• EXCERPTED DATA
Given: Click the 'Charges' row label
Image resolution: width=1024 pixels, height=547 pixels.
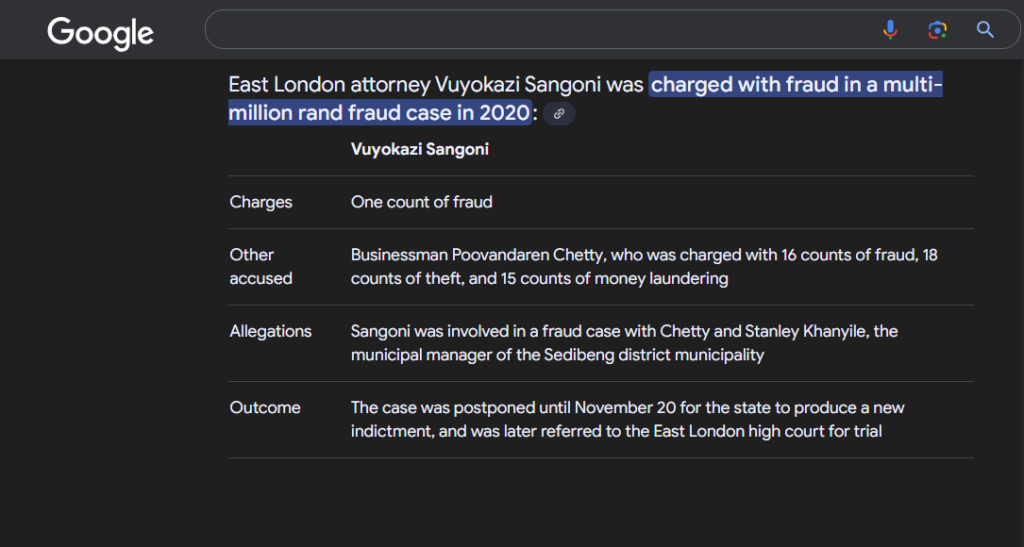Looking at the screenshot, I should (x=261, y=202).
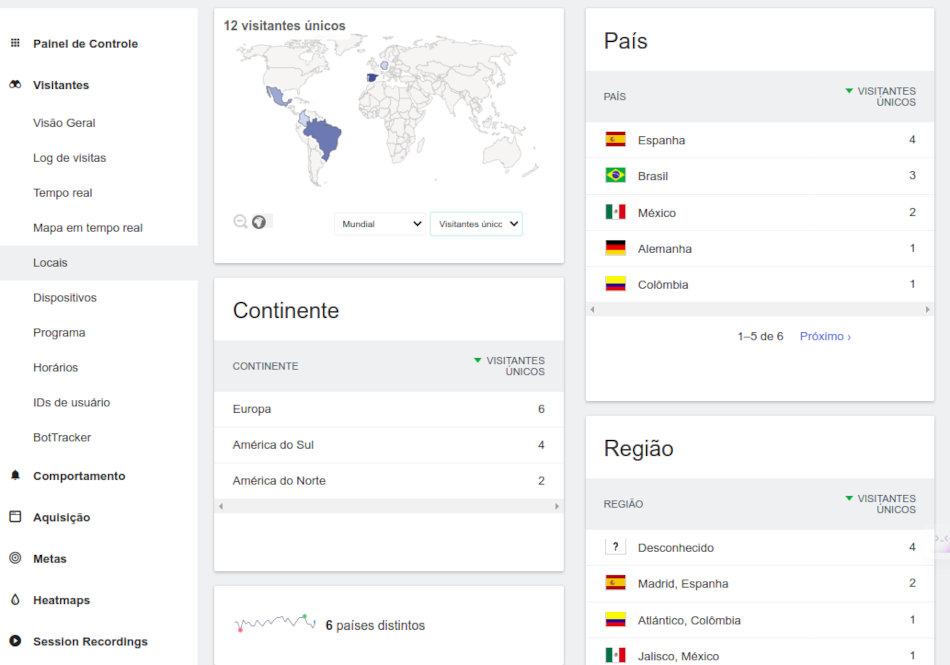Open Log de visitas menu item
This screenshot has width=950, height=665.
click(x=69, y=158)
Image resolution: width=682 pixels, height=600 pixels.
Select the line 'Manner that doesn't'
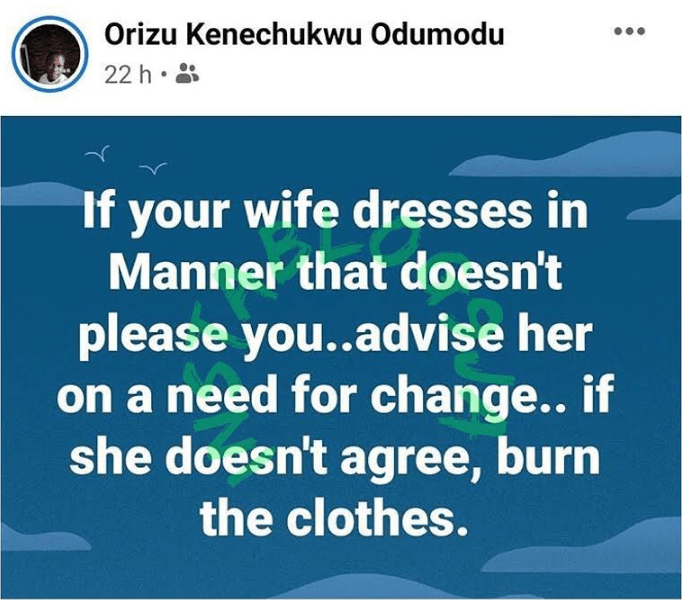pos(335,273)
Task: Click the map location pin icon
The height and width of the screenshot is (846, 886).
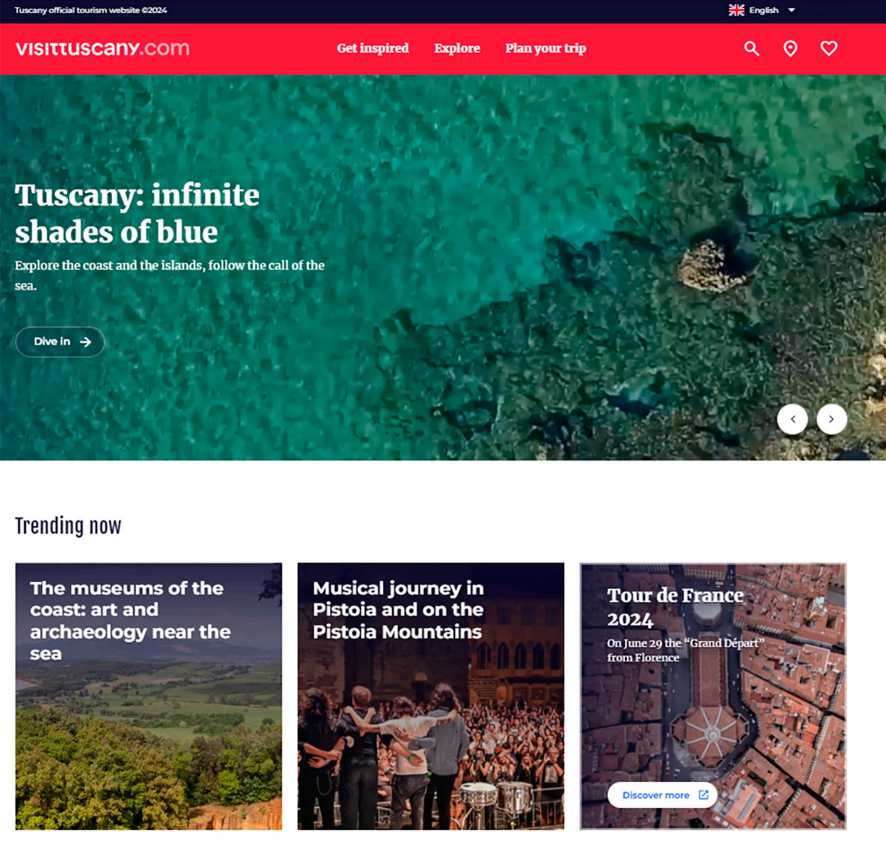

• WHAT IS BEING ASKED
Beginning with the line where "Select the line 'Manner that doesn't'" appears, reproduce every remaining line of the listing above, the last one included, but none of the pictures.

• EXPECTED ANSWER
Select the line 'Manner that doesn't'
pos(335,273)
Task: Click the map location pin icon
The height and width of the screenshot is (846, 886).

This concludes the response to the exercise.